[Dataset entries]
=======

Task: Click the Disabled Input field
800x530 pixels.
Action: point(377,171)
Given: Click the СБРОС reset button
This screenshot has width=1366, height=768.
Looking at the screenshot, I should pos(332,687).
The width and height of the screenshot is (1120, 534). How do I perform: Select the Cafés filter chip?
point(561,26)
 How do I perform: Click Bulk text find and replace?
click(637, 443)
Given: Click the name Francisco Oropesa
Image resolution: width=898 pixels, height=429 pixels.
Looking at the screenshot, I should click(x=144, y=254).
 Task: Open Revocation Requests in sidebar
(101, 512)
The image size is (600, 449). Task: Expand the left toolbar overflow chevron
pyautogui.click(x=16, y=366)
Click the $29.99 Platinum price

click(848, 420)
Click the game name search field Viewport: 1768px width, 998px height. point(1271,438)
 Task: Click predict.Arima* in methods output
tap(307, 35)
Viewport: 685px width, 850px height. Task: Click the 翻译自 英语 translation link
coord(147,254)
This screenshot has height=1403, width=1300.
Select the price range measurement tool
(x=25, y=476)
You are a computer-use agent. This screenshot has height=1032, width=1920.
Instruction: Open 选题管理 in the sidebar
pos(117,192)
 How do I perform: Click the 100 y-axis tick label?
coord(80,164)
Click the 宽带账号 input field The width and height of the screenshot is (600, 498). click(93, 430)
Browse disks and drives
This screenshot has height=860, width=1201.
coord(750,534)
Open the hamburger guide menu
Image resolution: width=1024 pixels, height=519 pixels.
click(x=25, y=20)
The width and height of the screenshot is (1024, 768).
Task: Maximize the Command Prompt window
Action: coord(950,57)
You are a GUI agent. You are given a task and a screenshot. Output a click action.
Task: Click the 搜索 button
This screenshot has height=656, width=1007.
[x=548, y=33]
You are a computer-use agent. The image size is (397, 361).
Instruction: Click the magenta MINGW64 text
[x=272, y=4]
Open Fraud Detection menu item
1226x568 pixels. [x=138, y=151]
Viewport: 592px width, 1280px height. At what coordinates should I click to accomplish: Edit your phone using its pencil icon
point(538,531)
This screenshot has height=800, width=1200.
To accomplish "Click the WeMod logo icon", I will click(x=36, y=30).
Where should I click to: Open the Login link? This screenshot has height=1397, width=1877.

=======

Having read the entries above, repeat them exactly.

Task: Click the Disabled Input field
800x530 pixels.
Action: point(377,171)
Given: Click the СБРОС reset button
This screenshot has width=1366, height=768.
Looking at the screenshot, I should pos(332,687).
The width and height of the screenshot is (1120, 534). How do I perform: Select the Cafés filter chip?
point(561,26)
 How do I perform: Click Bulk text find and replace?
click(637, 443)
Given: Click the name Francisco Oropesa
Image resolution: width=898 pixels, height=429 pixels.
Looking at the screenshot, I should click(x=144, y=254).
 Task: Open Revocation Requests in sidebar
(101, 512)
The image size is (600, 449). Task: Expand the left toolbar overflow chevron
pyautogui.click(x=16, y=366)
Click the $29.99 Platinum price

click(848, 420)
Click the game name search field Viewport: 1768px width, 998px height. point(1271,438)
 Task: Click predict.Arima* in methods output
tap(307, 35)
Viewport: 685px width, 850px height. Task: Click the 翻译自 英语 translation link
coord(147,254)
This screenshot has height=1403, width=1300.
Select the price range measurement tool
(x=25, y=476)
You are a computer-use agent. This screenshot has height=1032, width=1920.
Instruction: Open 选题管理 in the sidebar
pos(117,192)
 How do I perform: Click the 100 y-axis tick label?
coord(80,164)
Click the 宽带账号 input field The width and height of the screenshot is (600, 498). click(93, 430)
Browse disks and drives
This screenshot has height=860, width=1201.
coord(750,534)
Open the hamburger guide menu
Image resolution: width=1024 pixels, height=519 pixels.
click(x=25, y=20)
The width and height of the screenshot is (1024, 768).
Task: Maximize the Command Prompt window
Action: coord(950,57)
You are a GUI agent. You are given a task and a screenshot. Output a click action.
Task: Click the 搜索 button
This screenshot has height=656, width=1007.
[x=548, y=33]
You are a computer-use agent. The image size is (397, 361).
Instruction: Click the magenta MINGW64 text
[x=272, y=4]
Open Fraud Detection menu item
1226x568 pixels. [x=138, y=151]
Viewport: 592px width, 1280px height. At what coordinates should I click to accomplish: Edit your phone using its pencil icon
point(538,531)
This screenshot has height=800, width=1200.
To accomplish "Click the WeMod logo icon", I will click(x=36, y=30).
Where should I click to: Open the Login link? This screenshot has height=1397, width=1877.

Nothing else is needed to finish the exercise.